We are living in a hostile environment where the rights and protections we collectively worked so tirelessly to enjoy are being quietly eroded behind closed doors.

It would be plausible to blame the unfortunate necessity of “balancing the books”. I believe this explanation is surface level at best. It perpetuates the idea that the situation we find ourselves in is inevitable. I don’t believe it has to be this way. I would contest that we find ourselves here because of a series of decisions on how we fund, value and deliver vital services. That being the case, it is possible at any time, to make different decisions. Starting, at the core, with how we view disability itself.

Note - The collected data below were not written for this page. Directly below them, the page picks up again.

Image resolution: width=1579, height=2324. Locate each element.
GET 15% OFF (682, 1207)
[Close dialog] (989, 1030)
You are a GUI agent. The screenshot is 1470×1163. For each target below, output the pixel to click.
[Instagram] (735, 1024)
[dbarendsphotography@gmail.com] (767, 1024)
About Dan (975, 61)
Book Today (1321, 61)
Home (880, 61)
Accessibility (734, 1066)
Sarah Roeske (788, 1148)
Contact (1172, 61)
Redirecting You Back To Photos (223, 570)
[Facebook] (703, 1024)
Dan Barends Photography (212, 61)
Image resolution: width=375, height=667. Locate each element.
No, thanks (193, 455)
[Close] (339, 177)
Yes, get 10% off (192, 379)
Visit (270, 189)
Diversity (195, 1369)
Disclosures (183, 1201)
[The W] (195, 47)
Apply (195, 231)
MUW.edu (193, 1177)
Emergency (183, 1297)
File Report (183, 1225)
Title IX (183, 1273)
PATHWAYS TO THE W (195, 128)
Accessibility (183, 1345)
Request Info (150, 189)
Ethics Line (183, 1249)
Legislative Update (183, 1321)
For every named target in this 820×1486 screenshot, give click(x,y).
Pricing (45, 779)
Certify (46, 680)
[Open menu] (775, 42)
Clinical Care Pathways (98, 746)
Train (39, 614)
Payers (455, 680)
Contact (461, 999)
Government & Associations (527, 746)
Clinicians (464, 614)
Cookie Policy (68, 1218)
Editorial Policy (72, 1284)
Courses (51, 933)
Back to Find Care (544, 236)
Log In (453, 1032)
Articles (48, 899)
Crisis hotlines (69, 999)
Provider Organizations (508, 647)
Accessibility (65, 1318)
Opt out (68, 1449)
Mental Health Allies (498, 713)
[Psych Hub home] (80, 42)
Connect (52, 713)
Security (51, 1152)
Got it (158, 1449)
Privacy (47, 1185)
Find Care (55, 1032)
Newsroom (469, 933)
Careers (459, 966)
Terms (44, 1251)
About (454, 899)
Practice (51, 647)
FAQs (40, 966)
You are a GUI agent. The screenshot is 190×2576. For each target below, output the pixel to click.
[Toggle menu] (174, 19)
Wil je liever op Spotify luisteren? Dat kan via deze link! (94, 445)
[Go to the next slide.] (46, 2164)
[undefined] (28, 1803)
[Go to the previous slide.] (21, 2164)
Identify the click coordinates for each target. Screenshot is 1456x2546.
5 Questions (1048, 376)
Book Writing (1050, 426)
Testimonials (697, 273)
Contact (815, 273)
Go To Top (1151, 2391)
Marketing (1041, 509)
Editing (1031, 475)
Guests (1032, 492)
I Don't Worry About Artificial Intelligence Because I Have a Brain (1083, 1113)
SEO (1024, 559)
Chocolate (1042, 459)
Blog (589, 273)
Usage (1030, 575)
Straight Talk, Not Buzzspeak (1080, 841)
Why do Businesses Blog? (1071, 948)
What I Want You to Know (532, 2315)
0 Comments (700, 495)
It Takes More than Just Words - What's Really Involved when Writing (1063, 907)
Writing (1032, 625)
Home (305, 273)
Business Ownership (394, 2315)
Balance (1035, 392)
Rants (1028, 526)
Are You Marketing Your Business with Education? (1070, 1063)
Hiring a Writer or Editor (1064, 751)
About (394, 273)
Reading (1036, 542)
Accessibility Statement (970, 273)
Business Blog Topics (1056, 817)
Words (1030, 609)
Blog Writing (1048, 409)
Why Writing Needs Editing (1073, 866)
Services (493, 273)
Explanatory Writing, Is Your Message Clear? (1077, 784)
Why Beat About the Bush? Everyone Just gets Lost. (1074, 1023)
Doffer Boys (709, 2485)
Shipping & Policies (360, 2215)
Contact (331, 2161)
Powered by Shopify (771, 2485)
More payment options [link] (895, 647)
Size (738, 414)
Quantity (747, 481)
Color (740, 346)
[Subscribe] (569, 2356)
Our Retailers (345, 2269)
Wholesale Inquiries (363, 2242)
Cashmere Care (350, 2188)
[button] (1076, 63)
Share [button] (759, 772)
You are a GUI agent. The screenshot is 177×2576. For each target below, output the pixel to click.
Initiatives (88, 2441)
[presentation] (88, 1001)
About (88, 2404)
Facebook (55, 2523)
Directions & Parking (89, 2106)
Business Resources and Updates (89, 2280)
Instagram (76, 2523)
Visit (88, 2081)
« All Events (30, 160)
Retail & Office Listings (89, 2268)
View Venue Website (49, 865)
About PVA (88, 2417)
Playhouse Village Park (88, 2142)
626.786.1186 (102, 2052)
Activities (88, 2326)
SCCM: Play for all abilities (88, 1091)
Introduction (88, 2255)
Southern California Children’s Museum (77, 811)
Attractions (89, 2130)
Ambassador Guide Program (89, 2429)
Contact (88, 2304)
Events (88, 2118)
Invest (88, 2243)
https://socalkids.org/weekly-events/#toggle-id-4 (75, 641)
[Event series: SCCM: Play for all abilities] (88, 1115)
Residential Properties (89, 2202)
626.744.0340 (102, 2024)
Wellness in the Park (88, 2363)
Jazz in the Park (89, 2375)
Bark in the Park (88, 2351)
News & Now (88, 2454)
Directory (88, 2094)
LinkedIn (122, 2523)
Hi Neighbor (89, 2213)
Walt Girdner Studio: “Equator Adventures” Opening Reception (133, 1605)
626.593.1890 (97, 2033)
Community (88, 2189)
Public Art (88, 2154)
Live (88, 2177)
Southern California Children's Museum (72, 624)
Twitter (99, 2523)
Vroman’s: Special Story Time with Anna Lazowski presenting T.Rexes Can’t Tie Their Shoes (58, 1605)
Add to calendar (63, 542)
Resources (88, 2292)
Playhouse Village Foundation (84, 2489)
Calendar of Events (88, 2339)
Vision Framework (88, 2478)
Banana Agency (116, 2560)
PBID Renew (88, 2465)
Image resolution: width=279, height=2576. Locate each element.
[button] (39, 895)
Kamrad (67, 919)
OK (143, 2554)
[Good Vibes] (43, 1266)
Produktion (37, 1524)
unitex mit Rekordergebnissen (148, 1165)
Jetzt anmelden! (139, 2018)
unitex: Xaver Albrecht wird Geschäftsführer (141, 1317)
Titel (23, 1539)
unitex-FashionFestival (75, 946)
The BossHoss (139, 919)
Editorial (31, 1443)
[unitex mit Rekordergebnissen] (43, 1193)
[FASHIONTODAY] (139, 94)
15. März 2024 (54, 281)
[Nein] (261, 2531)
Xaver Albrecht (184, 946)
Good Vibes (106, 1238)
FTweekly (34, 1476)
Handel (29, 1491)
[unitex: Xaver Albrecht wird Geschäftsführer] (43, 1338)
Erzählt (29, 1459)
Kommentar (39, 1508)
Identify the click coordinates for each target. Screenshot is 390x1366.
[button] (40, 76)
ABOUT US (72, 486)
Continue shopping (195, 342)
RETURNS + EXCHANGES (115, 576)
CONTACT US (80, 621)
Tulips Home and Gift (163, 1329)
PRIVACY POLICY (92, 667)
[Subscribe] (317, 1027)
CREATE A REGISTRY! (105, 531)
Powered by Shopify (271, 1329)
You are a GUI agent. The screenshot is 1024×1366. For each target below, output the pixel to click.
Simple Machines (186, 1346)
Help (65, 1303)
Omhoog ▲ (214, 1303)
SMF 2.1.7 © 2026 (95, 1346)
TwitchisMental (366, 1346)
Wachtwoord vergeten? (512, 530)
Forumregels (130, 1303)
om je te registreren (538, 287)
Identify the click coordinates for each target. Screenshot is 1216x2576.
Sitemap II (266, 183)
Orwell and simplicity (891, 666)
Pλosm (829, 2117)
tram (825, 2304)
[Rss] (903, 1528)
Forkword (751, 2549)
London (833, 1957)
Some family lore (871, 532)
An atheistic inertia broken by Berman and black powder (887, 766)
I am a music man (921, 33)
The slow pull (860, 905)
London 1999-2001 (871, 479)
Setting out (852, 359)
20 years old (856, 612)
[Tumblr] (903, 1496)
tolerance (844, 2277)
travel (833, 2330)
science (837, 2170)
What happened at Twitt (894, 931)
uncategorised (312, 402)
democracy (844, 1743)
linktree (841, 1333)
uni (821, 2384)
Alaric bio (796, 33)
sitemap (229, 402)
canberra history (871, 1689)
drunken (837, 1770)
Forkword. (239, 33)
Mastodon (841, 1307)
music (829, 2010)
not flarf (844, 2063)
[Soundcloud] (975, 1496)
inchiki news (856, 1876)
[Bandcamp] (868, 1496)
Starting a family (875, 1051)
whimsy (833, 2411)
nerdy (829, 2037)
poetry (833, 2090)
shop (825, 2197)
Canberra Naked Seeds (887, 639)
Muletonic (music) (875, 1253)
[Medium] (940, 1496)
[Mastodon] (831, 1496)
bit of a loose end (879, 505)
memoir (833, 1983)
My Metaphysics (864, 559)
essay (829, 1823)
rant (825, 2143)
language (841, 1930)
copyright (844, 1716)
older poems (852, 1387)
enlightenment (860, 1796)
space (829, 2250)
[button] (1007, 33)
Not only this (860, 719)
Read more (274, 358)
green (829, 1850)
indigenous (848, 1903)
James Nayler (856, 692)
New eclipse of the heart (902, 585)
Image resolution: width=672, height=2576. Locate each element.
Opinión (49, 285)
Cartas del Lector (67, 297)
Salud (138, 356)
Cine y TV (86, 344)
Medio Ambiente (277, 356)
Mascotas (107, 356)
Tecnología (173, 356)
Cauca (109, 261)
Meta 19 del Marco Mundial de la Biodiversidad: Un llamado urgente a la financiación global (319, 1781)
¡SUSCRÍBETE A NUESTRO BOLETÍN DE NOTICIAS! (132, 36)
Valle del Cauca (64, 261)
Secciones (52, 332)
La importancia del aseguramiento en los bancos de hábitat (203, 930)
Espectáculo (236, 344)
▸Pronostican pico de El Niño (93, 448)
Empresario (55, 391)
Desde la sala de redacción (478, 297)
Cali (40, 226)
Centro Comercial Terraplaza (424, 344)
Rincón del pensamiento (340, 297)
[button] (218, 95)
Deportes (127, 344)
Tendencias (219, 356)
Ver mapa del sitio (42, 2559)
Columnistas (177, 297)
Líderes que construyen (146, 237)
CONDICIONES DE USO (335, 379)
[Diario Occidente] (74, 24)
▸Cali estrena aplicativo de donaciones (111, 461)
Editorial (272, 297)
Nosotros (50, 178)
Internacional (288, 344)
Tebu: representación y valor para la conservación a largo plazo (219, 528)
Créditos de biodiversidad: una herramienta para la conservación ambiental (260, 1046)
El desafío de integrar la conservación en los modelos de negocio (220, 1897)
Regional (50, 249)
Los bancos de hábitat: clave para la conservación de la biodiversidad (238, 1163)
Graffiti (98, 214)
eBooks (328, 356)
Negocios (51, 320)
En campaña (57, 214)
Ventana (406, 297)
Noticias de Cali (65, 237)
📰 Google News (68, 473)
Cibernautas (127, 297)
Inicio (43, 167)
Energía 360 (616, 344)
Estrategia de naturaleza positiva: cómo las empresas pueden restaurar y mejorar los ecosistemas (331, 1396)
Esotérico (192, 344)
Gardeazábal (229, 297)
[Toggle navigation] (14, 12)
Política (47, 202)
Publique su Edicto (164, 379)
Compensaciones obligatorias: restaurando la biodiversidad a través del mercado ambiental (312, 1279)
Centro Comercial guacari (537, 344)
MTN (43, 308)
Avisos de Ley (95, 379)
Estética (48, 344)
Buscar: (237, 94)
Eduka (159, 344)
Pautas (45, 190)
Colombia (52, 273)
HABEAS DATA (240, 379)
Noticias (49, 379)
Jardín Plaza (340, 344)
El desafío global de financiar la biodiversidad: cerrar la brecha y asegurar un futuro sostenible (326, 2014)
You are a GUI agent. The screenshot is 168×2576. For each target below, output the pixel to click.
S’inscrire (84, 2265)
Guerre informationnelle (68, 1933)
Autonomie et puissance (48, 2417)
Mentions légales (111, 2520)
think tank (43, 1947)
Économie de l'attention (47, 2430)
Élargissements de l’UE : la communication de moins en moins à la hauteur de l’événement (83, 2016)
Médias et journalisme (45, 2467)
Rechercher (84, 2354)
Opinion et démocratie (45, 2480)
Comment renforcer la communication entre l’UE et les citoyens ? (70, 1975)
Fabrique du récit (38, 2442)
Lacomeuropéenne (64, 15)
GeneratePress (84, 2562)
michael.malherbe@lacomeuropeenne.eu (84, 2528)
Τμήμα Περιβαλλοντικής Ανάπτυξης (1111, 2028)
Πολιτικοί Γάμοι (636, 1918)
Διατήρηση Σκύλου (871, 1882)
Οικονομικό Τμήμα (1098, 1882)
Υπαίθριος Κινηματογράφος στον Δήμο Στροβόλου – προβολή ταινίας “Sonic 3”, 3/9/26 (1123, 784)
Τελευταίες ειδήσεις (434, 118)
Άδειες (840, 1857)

One of the most damaging consequences of the language of scarcity is the idea that providing for disabled people is a “burden”, which has become so commonplace and paints a vivid picture of those of us with disabilities as nothing more than societal drains. It creates an environment where people like me are forced to battle daily for our most basic needs let alone anything beyond mere survival. We are in a situation where the long held ideals of choice, control and autonomy over our lives are replaced with one brutal assessment after another in which we must justify our need for care, support or meagre financial assistance.

We are placed on a perpetual hamster wheel where we must justify why our most fundamental needs such as the ability to get out of bed, wash and dress ourselves should be supported by the state. We plead our case to professionals, to whom we are forced to disclose the most intimate details of our lives often upon the first and only time of meeting them. Then, this stranger, who themselves once entered public service to help and support their fellow citizens but who now suffers the kind of compassion fatigue which seems inherent in our systems and services, will decide if we are worthy of time, care and money.

These assessments of our lives are degrading and utterly demoralising in a way that is difficult to convey unless you are experiencing it first-hand. Within them are imbalances of power where disabled people are given small windows of opportunity, to explain the complexity of a life boiled down to nothing more than a description of the ways in which we are deficient and in need of handouts.

Disabled people are more than this. We are not simply the ‘service users’ or ‘cases’ we are reduced to. We are individuals with skills, talents and life experiences filled with the kinds of ingenuity and adaptability which are essential attributes when living with a disability in a still inaccessible world. Our human rights to safety, stability and the choice over how we live our lives are more than dry and burdensome obligations which must be grudgingly met; they are an opportunity to bring a richness of talent and expertise to bear in meeting the challenges we face nationally and globally. Until disability is seen as a rich and useful facet of human experience and not as an individual deficiency, this cannot happen. The person with the insight into how to tackle some of the critical social or environmental issues today may already exist but be trapped in a system which deprives them of the choice over when to use the toilet let alone share their knowledge.

I still believe in the utopian accessible future I was promised. However, much like the rights we spent so long carving out, it won’t happen by accident. We must work for it and resist the idea that where we are now is the best we can hope for. First though, we must decide that the lives and aspirations of disabled people are worth the fight.

Susan McKinstery works for an LGBT+ mental health project and, as a lifelong wheelchair user, campaigns with Glasgow Disability Alliance.

This report is part of #JustSurviving – a collaboration between HuffPost UK and investigative journalism platform The Ferret looking at the impact of the government’s austerity policy in Scotland.